▶ **EXERCISE INSTRUCTIONS**
A word-for-word retyping of the listing is the goal.
- Opening Delimiter -
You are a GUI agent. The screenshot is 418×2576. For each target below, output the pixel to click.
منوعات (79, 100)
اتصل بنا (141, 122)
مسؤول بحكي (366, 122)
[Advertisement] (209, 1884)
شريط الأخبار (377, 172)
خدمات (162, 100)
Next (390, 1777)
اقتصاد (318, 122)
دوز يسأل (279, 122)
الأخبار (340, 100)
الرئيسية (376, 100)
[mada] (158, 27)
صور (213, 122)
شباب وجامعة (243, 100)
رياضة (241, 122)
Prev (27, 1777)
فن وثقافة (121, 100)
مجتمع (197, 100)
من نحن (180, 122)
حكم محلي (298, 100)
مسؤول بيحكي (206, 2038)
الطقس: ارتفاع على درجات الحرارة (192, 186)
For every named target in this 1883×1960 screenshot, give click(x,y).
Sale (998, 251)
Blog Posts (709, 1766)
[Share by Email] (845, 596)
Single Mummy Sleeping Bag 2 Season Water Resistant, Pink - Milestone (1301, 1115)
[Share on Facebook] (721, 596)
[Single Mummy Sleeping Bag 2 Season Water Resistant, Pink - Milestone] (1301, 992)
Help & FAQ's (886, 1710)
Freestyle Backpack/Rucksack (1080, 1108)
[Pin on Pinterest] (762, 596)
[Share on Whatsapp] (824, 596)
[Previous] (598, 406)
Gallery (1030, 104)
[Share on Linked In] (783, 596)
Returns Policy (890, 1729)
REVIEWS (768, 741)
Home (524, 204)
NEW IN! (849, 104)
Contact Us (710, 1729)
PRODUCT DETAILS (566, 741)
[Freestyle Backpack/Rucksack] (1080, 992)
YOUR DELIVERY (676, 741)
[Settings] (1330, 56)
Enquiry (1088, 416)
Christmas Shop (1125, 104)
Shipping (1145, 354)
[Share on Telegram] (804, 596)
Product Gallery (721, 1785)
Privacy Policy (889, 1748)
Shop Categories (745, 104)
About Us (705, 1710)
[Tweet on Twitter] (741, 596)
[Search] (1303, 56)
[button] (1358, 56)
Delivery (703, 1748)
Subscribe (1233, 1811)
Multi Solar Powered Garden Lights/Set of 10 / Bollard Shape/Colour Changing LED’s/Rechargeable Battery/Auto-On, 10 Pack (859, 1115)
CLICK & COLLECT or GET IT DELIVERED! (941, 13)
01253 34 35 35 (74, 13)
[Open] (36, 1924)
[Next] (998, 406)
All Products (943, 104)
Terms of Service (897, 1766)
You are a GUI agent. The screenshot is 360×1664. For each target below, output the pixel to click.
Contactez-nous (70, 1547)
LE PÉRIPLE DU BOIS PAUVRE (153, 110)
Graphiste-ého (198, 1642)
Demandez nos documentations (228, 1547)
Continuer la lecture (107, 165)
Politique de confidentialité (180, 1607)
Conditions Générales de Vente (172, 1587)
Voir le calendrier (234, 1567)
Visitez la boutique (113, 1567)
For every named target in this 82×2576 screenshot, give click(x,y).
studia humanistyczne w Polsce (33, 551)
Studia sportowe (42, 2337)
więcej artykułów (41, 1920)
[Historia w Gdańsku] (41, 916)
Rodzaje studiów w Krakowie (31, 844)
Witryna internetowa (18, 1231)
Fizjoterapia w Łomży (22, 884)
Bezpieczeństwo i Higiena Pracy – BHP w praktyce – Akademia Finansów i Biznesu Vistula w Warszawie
- Closing Delimiter -
▶ **RESPONSE FOR THIS EXERCISE**
You are a GUI agent. The screenshot is 418×2576. For each target below, output the pixel to click.
منوعات (79, 100)
اتصل بنا (141, 122)
مسؤول بحكي (366, 122)
[Advertisement] (209, 1884)
شريط الأخبار (377, 172)
خدمات (162, 100)
Next (390, 1777)
اقتصاد (318, 122)
دوز يسأل (279, 122)
الأخبار (340, 100)
الرئيسية (376, 100)
[mada] (158, 27)
صور (213, 122)
شباب وجامعة (243, 100)
رياضة (241, 122)
Prev (27, 1777)
فن وثقافة (121, 100)
مجتمع (197, 100)
من نحن (180, 122)
حكم محلي (298, 100)
مسؤول بيحكي (206, 2038)
الطقس: ارتفاع على درجات الحرارة (192, 186)
For every named target in this 1883×1960 screenshot, give click(x,y).
Sale (998, 251)
Blog Posts (709, 1766)
[Share by Email] (845, 596)
Single Mummy Sleeping Bag 2 Season Water Resistant, Pink - Milestone (1301, 1115)
[Share on Facebook] (721, 596)
[Single Mummy Sleeping Bag 2 Season Water Resistant, Pink - Milestone] (1301, 992)
Help & FAQ's (886, 1710)
Freestyle Backpack/Rucksack (1080, 1108)
[Pin on Pinterest] (762, 596)
[Share on Whatsapp] (824, 596)
[Previous] (598, 406)
Gallery (1030, 104)
[Share on Linked In] (783, 596)
Returns Policy (890, 1729)
REVIEWS (768, 741)
Home (524, 204)
NEW IN! (849, 104)
Contact Us (710, 1729)
PRODUCT DETAILS (566, 741)
[Freestyle Backpack/Rucksack] (1080, 992)
YOUR DELIVERY (676, 741)
[Settings] (1330, 56)
Enquiry (1088, 416)
Christmas Shop (1125, 104)
Shipping (1145, 354)
[Share on Telegram] (804, 596)
Product Gallery (721, 1785)
Privacy Policy (889, 1748)
Shop Categories (745, 104)
About Us (705, 1710)
[Tweet on Twitter] (741, 596)
[Search] (1303, 56)
[button] (1358, 56)
Delivery (703, 1748)
Subscribe (1233, 1811)
Multi Solar Powered Garden Lights/Set of 10 / Bollard Shape/Colour Changing LED’s/Rechargeable Battery/Auto-On, 10 Pack (859, 1115)
CLICK & COLLECT or GET IT DELIVERED! (941, 13)
01253 34 35 35 (74, 13)
[Open] (36, 1924)
[Next] (998, 406)
All Products (943, 104)
Terms of Service (897, 1766)
You are a GUI agent. The screenshot is 360×1664. For each target below, output the pixel to click.
Contactez-nous (70, 1547)
LE PÉRIPLE DU BOIS PAUVRE (153, 110)
Graphiste-ého (198, 1642)
Demandez nos documentations (228, 1547)
Continuer la lecture (107, 165)
Politique de confidentialité (180, 1607)
Conditions Générales de Vente (172, 1587)
Voir le calendrier (234, 1567)
Visitez la boutique (113, 1567)
For every named target in this 82×2576 screenshot, give click(x,y).
studia humanistyczne w Polsce (33, 551)
Studia sportowe (42, 2337)
więcej artykułów (41, 1920)
[Historia w Gdańsku] (41, 916)
Rodzaje studiów w Krakowie (31, 844)
Witryna internetowa (18, 1231)
Fizjoterapia w Łomży (22, 884)
Bezpieczeństwo i Higiena Pracy – BHP w praktyce – Akademia Finansów i Biznesu Vistula w Warszawie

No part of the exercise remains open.